Your answer must be the exact lines of the listing below that run from the line with "The width and height of the screenshot is (283, 267)." to the line with "Where should I click to: Select", ends included, and no pictures.
####
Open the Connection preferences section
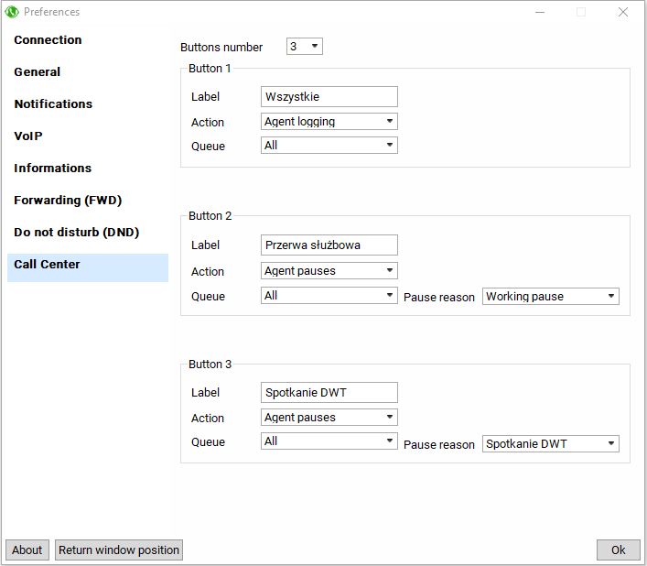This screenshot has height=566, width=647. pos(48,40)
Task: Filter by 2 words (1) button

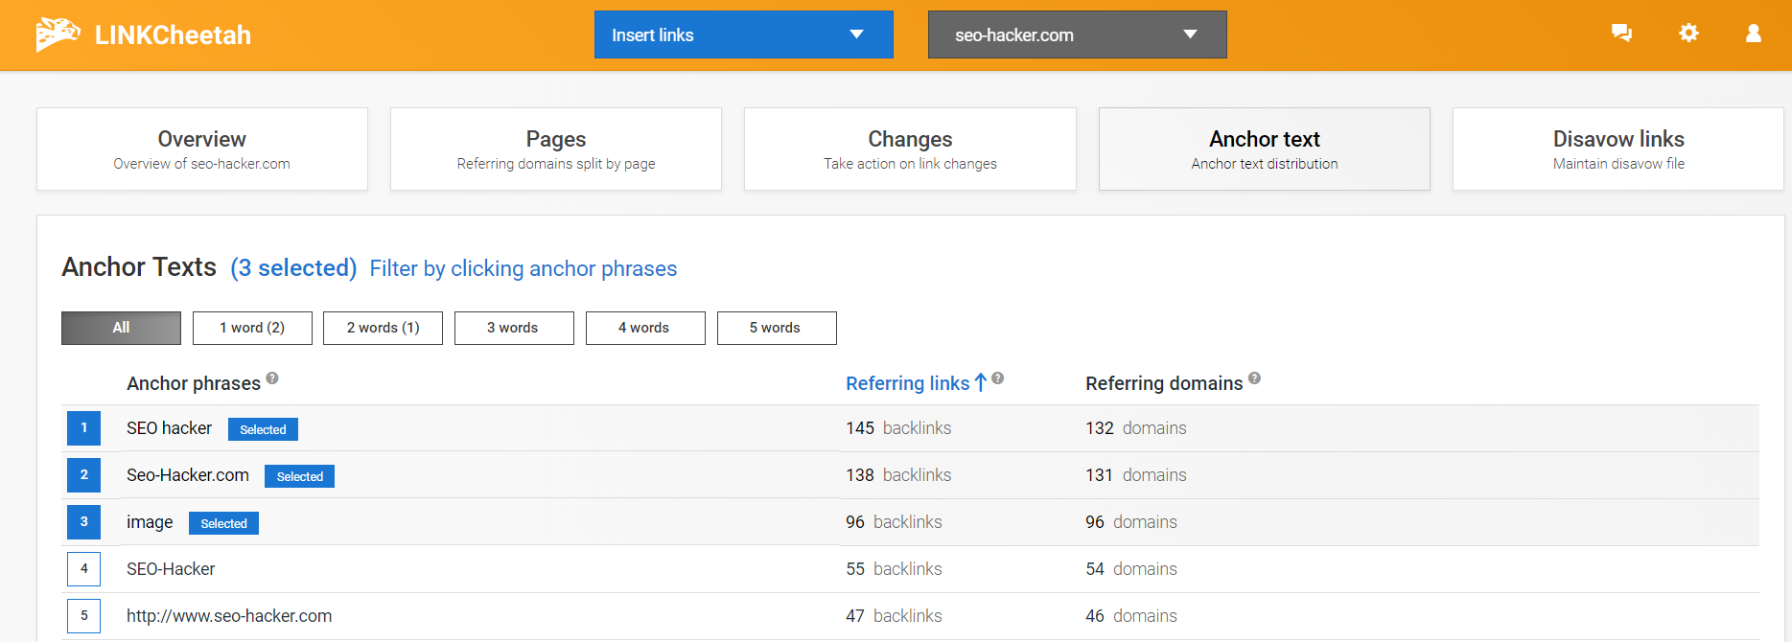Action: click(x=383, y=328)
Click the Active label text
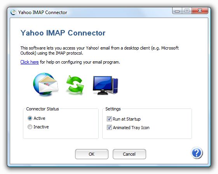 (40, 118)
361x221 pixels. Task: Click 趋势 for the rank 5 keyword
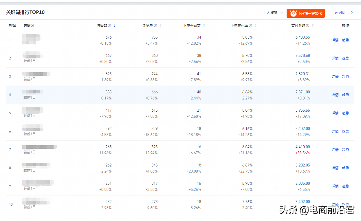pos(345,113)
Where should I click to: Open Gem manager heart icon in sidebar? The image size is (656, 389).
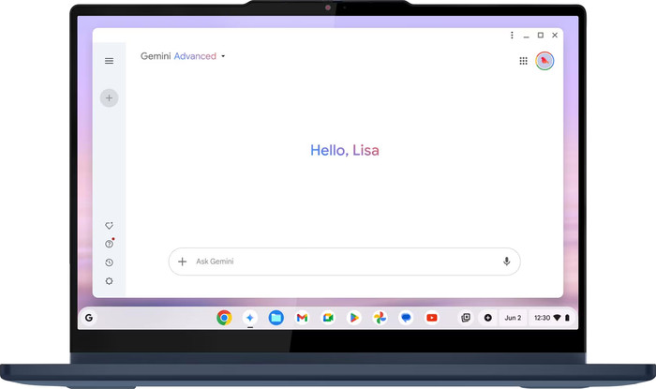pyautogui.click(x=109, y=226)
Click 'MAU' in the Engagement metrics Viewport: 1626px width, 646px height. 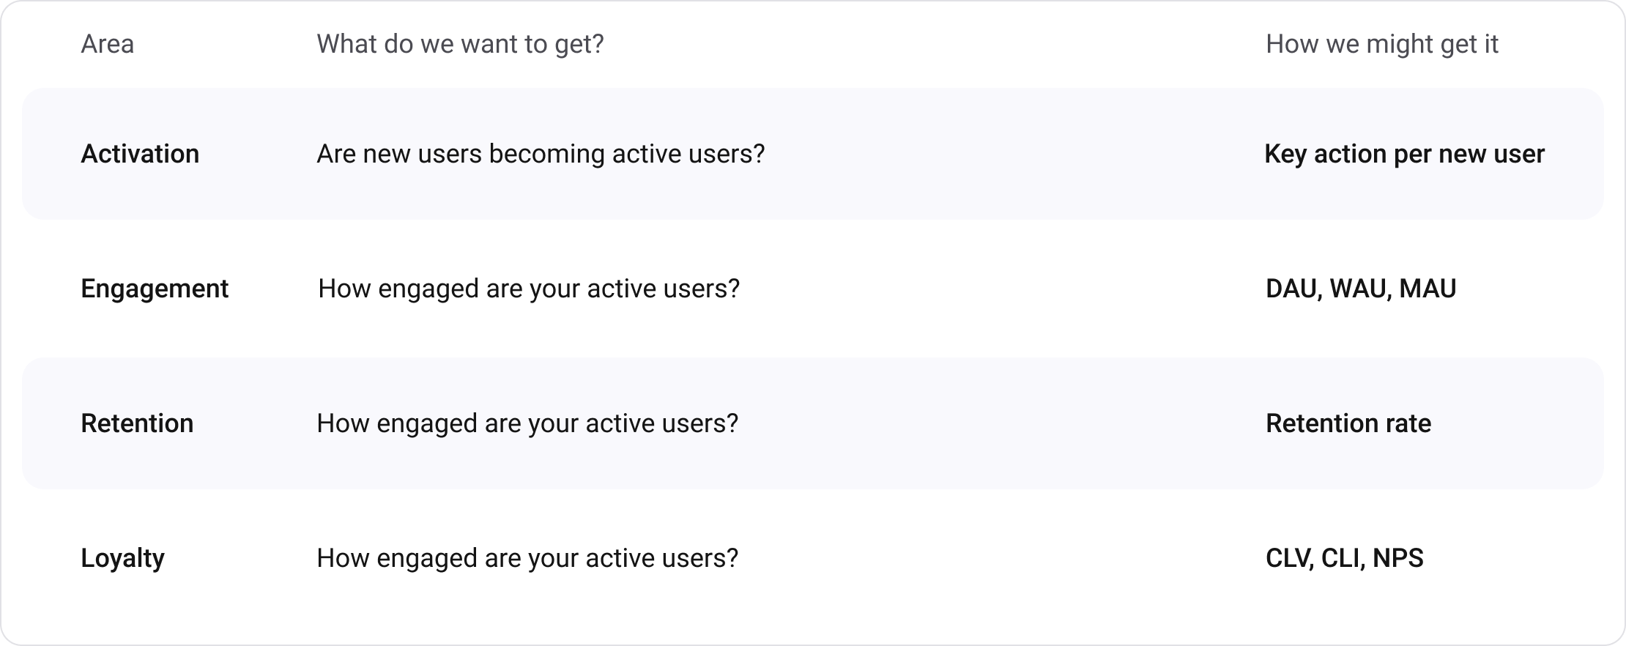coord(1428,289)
####
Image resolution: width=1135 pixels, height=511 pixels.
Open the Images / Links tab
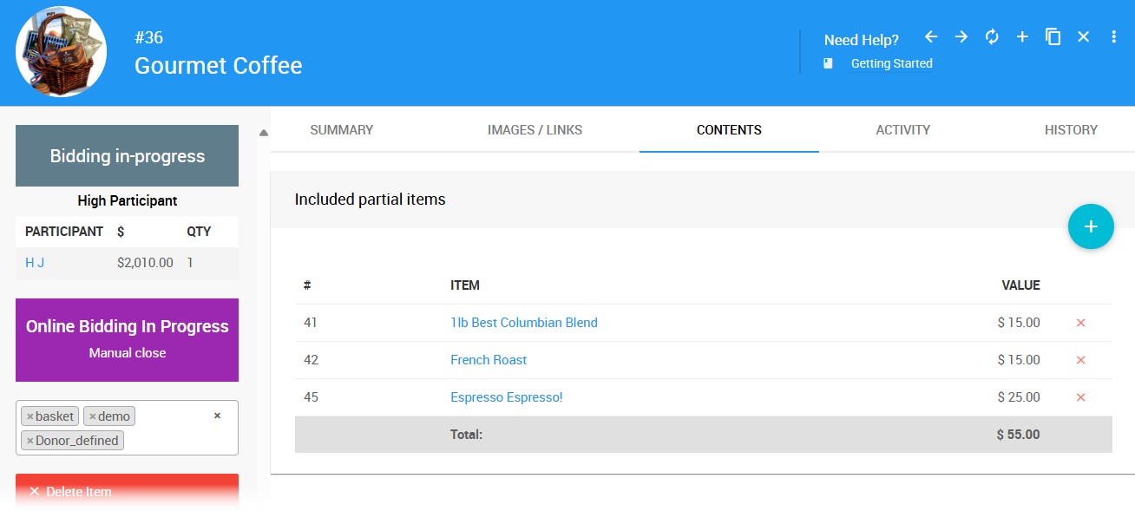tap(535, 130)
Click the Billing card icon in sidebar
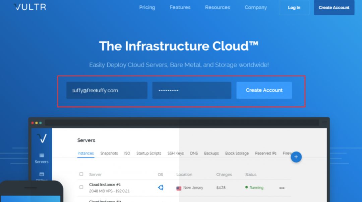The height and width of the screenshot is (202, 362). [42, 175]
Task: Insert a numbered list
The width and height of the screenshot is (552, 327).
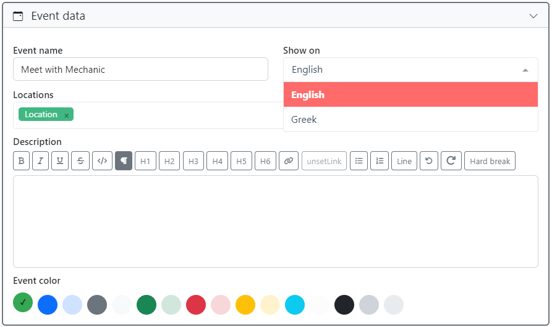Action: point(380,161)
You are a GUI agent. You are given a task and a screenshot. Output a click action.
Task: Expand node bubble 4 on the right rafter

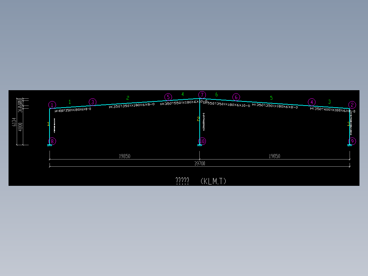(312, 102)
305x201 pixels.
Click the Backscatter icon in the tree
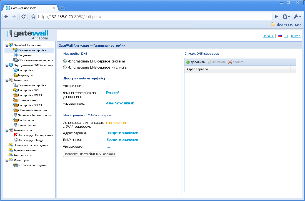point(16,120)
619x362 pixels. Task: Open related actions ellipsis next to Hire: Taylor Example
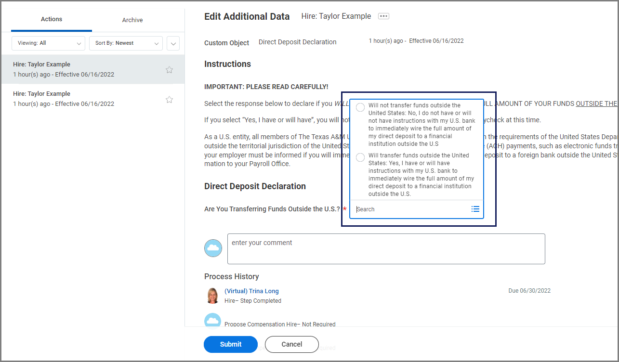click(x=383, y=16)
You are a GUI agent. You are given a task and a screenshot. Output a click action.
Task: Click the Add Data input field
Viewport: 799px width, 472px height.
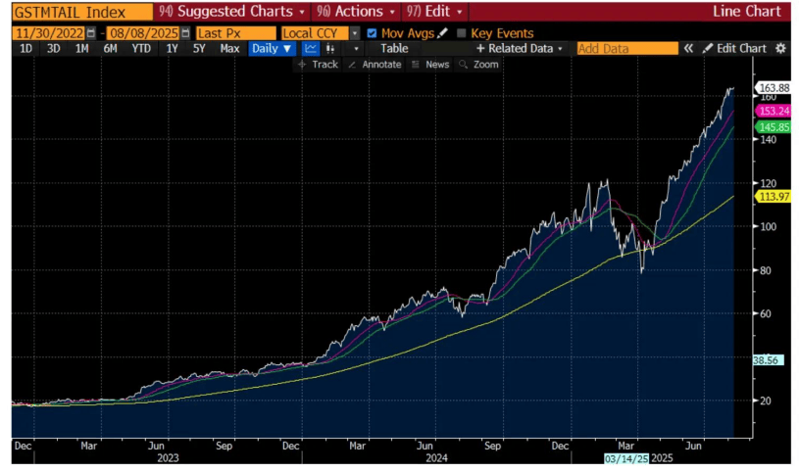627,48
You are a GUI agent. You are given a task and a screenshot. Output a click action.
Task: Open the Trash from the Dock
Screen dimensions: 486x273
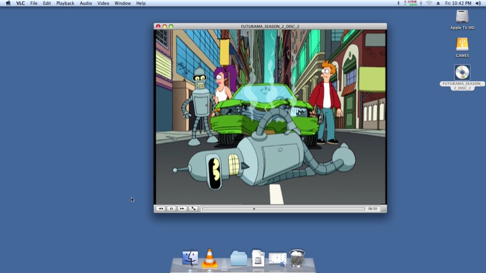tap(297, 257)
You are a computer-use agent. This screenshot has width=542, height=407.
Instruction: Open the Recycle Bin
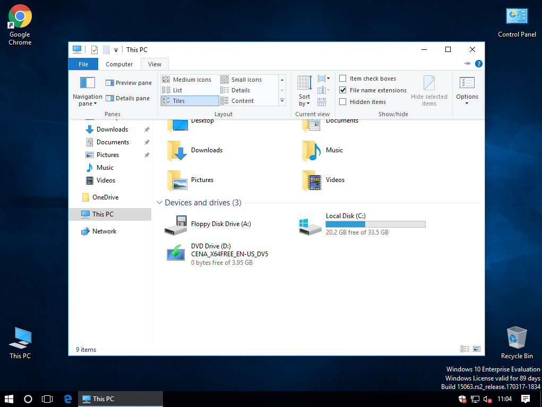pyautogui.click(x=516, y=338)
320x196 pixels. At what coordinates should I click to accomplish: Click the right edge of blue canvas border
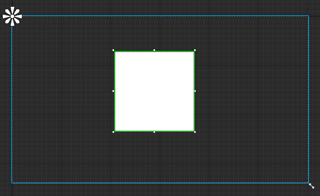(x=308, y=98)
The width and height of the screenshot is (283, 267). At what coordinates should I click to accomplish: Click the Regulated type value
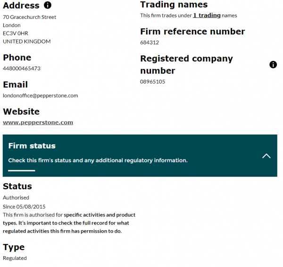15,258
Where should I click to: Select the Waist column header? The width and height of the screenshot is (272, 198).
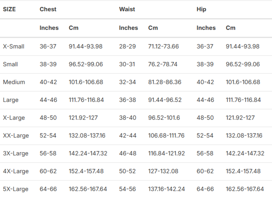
####
* Result
The width and height of the screenshot is (283, 267). At what coordinates should I click to accomplish: Click the Regulated type value
15,258
Where should I click to: Select the Waist column header? The width and height of the screenshot is (272, 198).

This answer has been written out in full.